Cory Todd Wilson (born August 8, 1970) is an American attorney and jurist serving as a U.S. circuit judge of the U.S. Court of Appeals for the Fifth Circuit. Wilson was previously a judge on the Mississippi Court of Appeals and a member of the Mississippi House of Representatives.

Early life and education 

Wilson was born in 1970 in Pascagoula, Mississippi. He graduated from the University of Mississippi in 1992 with a Bachelor of Business Administration summa cum laude and also received the Taylor Medal in Economics, awarded to the top student in the department. He then attended Yale Law School, where he was a member of the Yale Law Journal and an Olin Fellow in Economics.

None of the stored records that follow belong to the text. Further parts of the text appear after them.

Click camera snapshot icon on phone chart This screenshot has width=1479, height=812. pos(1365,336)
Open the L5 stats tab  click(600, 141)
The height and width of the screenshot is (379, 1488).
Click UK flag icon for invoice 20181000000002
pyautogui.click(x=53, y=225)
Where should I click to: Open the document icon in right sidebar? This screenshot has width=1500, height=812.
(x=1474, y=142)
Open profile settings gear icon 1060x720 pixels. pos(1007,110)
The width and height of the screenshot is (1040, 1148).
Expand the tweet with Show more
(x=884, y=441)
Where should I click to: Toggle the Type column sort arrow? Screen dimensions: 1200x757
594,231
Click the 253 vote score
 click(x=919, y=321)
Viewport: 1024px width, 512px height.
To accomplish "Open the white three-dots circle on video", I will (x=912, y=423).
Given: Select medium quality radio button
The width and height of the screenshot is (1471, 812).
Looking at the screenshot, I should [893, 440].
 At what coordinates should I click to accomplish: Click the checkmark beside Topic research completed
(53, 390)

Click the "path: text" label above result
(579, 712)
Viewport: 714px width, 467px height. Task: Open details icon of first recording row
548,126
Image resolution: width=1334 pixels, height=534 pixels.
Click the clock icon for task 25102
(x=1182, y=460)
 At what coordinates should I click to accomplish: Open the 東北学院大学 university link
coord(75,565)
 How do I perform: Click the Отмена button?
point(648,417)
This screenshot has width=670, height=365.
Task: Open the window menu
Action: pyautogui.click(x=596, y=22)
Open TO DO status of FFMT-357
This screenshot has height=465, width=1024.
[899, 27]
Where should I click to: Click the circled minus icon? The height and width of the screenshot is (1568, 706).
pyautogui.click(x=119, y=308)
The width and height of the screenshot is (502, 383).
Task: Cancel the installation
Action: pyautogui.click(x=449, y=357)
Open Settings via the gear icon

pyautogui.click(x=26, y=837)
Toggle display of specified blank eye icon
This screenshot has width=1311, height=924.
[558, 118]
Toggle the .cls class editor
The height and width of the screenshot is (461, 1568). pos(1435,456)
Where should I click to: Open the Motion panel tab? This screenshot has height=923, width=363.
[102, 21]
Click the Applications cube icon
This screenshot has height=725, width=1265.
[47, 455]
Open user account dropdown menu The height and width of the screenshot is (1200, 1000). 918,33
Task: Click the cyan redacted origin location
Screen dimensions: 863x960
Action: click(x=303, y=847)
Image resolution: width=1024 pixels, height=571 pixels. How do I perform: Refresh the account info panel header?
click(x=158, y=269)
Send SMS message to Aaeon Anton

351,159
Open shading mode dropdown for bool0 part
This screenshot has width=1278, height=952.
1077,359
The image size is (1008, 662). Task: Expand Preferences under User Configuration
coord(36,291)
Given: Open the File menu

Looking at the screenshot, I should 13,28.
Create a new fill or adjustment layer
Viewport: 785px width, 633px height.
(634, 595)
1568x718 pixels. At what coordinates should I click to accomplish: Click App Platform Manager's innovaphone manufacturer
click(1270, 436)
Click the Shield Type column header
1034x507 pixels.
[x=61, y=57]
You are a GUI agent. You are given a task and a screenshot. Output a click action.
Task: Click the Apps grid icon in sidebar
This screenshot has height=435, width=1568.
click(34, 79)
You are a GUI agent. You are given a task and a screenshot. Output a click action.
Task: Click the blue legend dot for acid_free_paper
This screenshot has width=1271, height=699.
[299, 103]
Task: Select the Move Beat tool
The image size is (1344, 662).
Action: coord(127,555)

He graduated in 1995 with a Juris Doctor.

Legal and legislative career 

Upon graduation from law school, Wilson served as a law clerk to Judge Emmett Ripley Cox of the United States Court of Appeals for the Eleventh Circuit. He also served as a White House Fellow in the Department of Defense as a Special Assistant to Secretary of Defense Donald Rumsfeld. Before serving in the Mississippi legislature, Wilson served as Senior Advisor and Counsel in the Mississippi State Treasurer's Office and as Deputy Secretary of State in the Mississippi Secretary of State's Office.

Wilson has been an intermittent member of the Federalist Society, including while at Yale Law School from 1992 to 1995, and then joining the Mississippi chapter from 1996 to 2005 and again since 2019.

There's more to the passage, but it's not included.